EXCERPTED RECORDS:
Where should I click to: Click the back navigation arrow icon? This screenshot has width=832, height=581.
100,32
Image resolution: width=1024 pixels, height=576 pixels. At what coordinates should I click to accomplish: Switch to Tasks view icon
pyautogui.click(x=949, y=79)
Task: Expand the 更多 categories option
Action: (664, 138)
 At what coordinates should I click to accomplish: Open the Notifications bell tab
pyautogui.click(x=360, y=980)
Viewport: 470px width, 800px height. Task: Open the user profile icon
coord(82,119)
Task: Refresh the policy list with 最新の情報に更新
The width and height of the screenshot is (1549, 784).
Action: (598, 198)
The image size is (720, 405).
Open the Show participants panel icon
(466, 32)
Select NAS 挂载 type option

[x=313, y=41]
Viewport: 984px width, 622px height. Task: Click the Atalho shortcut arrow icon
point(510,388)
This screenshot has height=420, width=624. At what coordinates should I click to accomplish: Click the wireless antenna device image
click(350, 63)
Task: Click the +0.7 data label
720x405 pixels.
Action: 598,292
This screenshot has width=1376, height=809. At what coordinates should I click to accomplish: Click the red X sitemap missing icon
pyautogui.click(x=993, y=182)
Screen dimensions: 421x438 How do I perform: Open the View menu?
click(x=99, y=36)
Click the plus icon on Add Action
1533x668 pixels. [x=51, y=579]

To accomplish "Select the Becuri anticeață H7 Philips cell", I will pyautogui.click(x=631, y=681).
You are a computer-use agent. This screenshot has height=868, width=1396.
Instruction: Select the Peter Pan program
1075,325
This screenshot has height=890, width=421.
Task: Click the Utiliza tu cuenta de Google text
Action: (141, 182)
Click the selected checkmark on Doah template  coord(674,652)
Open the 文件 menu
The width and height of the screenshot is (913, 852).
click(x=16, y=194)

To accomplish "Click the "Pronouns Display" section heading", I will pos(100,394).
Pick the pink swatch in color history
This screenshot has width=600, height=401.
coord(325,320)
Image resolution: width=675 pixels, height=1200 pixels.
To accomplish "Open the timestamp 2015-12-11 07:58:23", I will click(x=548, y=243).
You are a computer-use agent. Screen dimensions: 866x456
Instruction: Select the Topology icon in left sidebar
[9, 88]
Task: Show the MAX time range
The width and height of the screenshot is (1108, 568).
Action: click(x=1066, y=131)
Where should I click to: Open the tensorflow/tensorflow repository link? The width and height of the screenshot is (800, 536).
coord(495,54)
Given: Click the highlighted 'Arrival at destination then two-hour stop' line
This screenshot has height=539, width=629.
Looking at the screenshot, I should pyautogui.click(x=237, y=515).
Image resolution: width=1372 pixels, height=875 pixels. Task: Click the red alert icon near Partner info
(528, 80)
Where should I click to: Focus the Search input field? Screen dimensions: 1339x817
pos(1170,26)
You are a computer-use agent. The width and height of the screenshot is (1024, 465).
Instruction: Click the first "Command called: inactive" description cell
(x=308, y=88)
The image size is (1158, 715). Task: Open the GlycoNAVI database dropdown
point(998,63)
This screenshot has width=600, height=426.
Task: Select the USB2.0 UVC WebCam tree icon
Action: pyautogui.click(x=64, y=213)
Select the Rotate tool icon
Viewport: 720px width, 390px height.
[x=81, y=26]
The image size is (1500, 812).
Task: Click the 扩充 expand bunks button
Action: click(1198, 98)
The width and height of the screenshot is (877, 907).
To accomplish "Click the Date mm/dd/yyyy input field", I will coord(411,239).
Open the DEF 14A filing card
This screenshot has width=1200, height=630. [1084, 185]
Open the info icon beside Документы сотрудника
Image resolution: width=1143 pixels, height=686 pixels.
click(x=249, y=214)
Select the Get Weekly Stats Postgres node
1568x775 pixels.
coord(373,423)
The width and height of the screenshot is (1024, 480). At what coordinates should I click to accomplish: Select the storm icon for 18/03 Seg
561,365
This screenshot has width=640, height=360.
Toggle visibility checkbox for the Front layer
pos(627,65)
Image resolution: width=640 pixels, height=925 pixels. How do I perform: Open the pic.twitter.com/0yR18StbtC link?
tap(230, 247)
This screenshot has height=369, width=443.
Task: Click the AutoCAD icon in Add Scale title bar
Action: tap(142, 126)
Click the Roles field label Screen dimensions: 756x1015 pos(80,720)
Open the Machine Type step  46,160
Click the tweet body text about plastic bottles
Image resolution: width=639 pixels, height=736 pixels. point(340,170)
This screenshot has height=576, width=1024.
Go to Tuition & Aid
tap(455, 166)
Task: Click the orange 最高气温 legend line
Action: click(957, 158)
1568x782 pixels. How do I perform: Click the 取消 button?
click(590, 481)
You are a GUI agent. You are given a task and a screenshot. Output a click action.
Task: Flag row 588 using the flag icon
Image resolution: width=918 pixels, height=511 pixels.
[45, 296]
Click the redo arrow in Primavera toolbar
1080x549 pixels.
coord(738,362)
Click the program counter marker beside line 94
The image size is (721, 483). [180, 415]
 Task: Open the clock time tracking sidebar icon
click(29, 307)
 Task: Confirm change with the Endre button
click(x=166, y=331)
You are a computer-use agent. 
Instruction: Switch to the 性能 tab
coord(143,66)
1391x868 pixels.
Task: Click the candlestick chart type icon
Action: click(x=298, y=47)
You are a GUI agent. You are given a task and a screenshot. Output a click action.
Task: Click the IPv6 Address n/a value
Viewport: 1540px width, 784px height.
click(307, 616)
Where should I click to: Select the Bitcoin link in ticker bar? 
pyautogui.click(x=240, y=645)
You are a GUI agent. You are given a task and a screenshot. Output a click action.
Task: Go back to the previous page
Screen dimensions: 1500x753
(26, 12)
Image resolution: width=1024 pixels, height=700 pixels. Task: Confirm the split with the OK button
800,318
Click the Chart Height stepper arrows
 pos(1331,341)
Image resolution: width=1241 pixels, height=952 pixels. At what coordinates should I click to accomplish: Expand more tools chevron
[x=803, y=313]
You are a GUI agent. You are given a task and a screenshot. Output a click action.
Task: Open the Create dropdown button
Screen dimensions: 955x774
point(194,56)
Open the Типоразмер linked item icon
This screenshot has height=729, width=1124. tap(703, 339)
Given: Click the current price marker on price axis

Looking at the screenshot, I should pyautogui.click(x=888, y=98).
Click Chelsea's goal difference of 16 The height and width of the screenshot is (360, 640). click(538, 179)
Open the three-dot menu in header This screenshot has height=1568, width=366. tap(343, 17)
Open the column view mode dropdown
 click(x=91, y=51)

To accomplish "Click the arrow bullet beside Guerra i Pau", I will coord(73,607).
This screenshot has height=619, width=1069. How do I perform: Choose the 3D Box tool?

WHAT THE EXERCISE ASKS: Copy out each line of the records that holds the string "will".

WRITTEN ANSWER:
To accomplish "Select the Becuri anticeață H7 Philips cell", I will pyautogui.click(x=631, y=681).
To accomplish "Click the "Pronouns Display" section heading", I will pos(100,394).
To accomplish "Open the timestamp 2015-12-11 07:58:23", I will click(x=548, y=243).
To accomplish "Click the Date mm/dd/yyyy input field", I will coord(411,239).
To accomplish "Click the arrow bullet beside Guerra i Pau", I will coord(73,607).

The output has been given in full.